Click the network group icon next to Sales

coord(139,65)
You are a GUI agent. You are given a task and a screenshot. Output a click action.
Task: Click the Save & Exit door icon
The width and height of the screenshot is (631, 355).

◆ Task statement
Could you write out every entry above exactly as it appears?

◆ Task solution
Click the network group icon next to Sales

coord(139,65)
You are a GUI agent. You are given a task and a screenshot. Output a click action.
Task: Click the Save & Exit door icon
The width and height of the screenshot is (631, 355).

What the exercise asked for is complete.